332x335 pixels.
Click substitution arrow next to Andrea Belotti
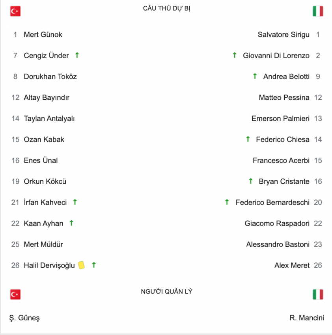click(255, 76)
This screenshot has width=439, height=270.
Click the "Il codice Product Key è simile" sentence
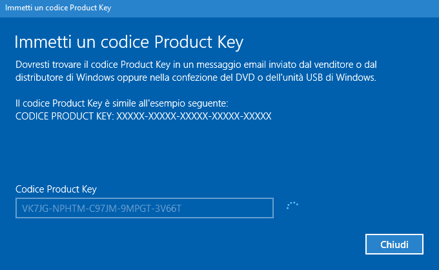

- _HOW TO COMPLETE THIS TASK_: Everything in the records goes into your answer exactly, except the pictures.

- _RESPONSE FOR THIS EXERCISE_:
332x335 pixels.
Click substitution arrow next to Andrea Belotti
click(255, 76)
This screenshot has width=439, height=270.
Click the "Il codice Product Key è simile" sentence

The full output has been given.